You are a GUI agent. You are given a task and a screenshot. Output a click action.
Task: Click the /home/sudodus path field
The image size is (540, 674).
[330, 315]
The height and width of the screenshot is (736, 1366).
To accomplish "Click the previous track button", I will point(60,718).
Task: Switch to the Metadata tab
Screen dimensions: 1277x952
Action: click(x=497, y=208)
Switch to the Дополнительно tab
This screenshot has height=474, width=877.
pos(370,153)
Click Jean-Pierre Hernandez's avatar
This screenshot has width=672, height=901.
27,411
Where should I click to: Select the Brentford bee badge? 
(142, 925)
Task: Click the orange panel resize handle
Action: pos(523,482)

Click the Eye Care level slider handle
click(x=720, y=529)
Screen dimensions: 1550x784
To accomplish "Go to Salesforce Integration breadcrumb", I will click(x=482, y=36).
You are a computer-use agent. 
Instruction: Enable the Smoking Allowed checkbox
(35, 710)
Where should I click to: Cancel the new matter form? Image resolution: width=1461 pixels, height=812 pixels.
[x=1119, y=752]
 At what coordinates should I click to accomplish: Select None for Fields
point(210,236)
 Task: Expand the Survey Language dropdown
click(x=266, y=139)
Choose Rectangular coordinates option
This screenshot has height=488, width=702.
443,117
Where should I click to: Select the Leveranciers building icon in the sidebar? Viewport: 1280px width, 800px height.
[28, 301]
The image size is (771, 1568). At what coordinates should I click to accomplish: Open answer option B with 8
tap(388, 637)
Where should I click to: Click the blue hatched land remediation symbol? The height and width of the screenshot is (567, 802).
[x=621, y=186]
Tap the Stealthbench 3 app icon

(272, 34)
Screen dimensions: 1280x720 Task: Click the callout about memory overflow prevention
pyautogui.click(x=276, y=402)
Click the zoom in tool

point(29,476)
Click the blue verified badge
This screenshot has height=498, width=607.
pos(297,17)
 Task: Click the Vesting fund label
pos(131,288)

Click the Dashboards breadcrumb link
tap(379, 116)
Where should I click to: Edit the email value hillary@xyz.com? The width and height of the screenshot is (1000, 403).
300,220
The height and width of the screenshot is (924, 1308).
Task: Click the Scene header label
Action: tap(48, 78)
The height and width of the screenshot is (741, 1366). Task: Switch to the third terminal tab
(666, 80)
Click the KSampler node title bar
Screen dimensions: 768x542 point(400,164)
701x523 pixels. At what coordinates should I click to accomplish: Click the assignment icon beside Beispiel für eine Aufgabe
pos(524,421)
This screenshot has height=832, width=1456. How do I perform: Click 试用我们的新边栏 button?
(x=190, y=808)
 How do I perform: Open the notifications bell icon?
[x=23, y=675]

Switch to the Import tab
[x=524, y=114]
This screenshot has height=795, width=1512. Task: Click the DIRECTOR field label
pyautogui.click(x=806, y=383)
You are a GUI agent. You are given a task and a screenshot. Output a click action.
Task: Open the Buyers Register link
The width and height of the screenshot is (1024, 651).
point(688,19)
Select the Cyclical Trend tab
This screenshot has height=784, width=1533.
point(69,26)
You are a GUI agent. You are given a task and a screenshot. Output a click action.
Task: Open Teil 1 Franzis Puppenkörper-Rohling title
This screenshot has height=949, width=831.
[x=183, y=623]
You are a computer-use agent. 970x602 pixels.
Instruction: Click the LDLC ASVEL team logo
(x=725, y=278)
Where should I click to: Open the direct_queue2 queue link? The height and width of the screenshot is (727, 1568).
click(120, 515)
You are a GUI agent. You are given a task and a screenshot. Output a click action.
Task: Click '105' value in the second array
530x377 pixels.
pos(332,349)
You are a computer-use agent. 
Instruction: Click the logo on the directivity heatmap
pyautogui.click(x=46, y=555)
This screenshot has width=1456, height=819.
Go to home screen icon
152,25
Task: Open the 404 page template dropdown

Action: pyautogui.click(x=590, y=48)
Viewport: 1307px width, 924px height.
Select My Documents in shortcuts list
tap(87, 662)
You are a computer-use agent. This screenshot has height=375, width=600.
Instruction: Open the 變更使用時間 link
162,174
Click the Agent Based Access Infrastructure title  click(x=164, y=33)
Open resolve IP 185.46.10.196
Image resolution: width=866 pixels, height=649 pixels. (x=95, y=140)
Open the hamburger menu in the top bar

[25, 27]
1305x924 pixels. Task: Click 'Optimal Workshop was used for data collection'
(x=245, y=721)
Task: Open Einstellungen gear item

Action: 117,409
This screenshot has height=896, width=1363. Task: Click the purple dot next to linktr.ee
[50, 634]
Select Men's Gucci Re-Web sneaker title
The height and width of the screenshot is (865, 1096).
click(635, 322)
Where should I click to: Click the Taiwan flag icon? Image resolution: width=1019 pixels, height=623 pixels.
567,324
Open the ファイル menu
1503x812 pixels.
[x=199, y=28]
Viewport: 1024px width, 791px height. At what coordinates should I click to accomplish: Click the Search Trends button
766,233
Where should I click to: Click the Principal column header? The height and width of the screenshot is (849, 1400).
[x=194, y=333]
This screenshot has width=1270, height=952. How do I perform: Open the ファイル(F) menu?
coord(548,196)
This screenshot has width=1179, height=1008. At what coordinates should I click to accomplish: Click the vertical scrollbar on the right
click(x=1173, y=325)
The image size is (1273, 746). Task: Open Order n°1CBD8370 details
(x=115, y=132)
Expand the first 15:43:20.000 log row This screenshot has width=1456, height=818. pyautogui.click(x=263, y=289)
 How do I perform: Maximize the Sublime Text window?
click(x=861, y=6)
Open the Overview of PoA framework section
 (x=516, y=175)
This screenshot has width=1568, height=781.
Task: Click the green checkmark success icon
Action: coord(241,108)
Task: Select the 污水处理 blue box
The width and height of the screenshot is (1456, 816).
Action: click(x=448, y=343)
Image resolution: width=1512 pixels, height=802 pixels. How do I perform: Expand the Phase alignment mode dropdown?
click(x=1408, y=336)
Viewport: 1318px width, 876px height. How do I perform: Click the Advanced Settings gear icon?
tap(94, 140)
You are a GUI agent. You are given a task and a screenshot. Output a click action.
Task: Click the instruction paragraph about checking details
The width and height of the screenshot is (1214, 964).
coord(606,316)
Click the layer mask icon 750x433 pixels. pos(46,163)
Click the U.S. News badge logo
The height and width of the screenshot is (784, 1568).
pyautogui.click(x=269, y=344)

---*---

*Aim of the exercise*:
Which lines among the items, starting at the line that contains "Where should I click to: Select the Brentford" and ending at the line that contains "click(x=720, y=529)", can you extract and repeat exactly?

*Final answer*:
Where should I click to: Select the Brentford bee badge? 
(142, 925)
Task: Click the orange panel resize handle
Action: pos(523,482)

Click the Eye Care level slider handle
click(x=720, y=529)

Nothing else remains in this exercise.